== TASK DIRECTIONS ==
Reproduce each line of the listing below exactly as it appears, covering the whole listing.
<<<<
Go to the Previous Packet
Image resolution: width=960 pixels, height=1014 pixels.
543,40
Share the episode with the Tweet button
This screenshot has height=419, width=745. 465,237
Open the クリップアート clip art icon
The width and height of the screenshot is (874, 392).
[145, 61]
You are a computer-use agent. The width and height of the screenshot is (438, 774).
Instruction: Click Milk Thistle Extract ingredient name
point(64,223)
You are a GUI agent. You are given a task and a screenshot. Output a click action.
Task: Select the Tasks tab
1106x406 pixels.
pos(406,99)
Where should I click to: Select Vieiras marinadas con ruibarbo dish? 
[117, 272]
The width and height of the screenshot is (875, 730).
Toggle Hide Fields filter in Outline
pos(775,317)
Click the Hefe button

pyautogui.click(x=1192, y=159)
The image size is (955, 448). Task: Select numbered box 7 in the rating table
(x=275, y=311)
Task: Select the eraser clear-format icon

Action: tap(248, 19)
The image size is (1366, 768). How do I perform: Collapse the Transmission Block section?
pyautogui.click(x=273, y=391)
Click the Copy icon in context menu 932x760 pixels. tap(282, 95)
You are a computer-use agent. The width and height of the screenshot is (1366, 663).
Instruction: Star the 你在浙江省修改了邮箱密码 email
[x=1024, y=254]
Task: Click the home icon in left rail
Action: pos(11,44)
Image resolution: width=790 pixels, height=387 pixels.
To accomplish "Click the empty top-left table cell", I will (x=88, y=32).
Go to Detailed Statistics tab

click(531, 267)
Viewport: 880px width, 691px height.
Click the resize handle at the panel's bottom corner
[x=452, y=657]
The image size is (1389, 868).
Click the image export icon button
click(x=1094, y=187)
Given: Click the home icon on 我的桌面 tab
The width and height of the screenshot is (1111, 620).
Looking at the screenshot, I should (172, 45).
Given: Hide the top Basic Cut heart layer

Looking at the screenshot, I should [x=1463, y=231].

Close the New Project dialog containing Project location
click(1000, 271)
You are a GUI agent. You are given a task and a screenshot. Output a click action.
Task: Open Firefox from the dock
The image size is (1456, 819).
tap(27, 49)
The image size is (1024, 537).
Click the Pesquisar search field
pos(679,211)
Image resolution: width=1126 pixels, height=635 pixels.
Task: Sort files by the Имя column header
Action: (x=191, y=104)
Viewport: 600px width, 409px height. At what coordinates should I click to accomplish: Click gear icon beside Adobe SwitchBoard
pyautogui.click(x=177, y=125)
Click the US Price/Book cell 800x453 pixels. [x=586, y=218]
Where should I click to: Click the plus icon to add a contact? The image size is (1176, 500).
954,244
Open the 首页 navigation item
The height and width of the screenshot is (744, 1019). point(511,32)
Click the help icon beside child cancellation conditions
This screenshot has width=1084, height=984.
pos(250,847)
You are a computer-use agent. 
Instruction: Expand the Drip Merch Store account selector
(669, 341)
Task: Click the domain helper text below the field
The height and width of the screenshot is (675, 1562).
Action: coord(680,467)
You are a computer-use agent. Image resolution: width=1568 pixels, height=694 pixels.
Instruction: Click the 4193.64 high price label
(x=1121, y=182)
>>>>
== ANSWER BELOW ==
Go to the Previous Packet
Image resolution: width=960 pixels, height=1014 pixels.
543,40
Share the episode with the Tweet button
This screenshot has height=419, width=745. 465,237
Open the クリップアート clip art icon
The width and height of the screenshot is (874, 392).
[145, 61]
You are a computer-use agent. The width and height of the screenshot is (438, 774).
Instruction: Click Milk Thistle Extract ingredient name
point(64,223)
You are a GUI agent. You are given a task and a screenshot. Output a click action.
Task: Select the Tasks tab
1106x406 pixels.
pos(406,99)
Where should I click to: Select Vieiras marinadas con ruibarbo dish? 
[117, 272]
The width and height of the screenshot is (875, 730).
Toggle Hide Fields filter in Outline
pos(775,317)
Click the Hefe button

pyautogui.click(x=1192, y=159)
The image size is (955, 448). Task: Select numbered box 7 in the rating table
(x=275, y=311)
Task: Select the eraser clear-format icon

Action: tap(248, 19)
The image size is (1366, 768). How do I perform: Collapse the Transmission Block section?
pyautogui.click(x=273, y=391)
Click the Copy icon in context menu 932x760 pixels. tap(282, 95)
You are a computer-use agent. The width and height of the screenshot is (1366, 663).
Instruction: Star the 你在浙江省修改了邮箱密码 email
[x=1024, y=254]
Task: Click the home icon in left rail
Action: pos(11,44)
Image resolution: width=790 pixels, height=387 pixels.
To accomplish "Click the empty top-left table cell", I will (x=88, y=32).
Go to Detailed Statistics tab

click(531, 267)
Viewport: 880px width, 691px height.
Click the resize handle at the panel's bottom corner
[x=452, y=657]
The image size is (1389, 868).
Click the image export icon button
click(x=1094, y=187)
Given: Click the home icon on 我的桌面 tab
The width and height of the screenshot is (1111, 620).
Looking at the screenshot, I should (172, 45).
Given: Hide the top Basic Cut heart layer

Looking at the screenshot, I should [x=1463, y=231].

Close the New Project dialog containing Project location
click(1000, 271)
You are a GUI agent. You are given a task and a screenshot. Output a click action.
Task: Open Firefox from the dock
The image size is (1456, 819).
tap(27, 49)
The image size is (1024, 537).
Click the Pesquisar search field
pos(679,211)
Image resolution: width=1126 pixels, height=635 pixels.
Task: Sort files by the Имя column header
Action: (x=191, y=104)
Viewport: 600px width, 409px height. At what coordinates should I click to accomplish: Click gear icon beside Adobe SwitchBoard
pyautogui.click(x=177, y=125)
Click the US Price/Book cell 800x453 pixels. [x=586, y=218]
Where should I click to: Click the plus icon to add a contact? The image size is (1176, 500).
954,244
Open the 首页 navigation item
The height and width of the screenshot is (744, 1019). point(511,32)
Click the help icon beside child cancellation conditions
This screenshot has width=1084, height=984.
pos(250,847)
You are a computer-use agent. 
Instruction: Expand the Drip Merch Store account selector
(669, 341)
Task: Click the domain helper text below the field
The height and width of the screenshot is (675, 1562).
Action: coord(680,467)
You are a computer-use agent. Image resolution: width=1568 pixels, height=694 pixels.
Instruction: Click the 4193.64 high price label
(x=1121, y=182)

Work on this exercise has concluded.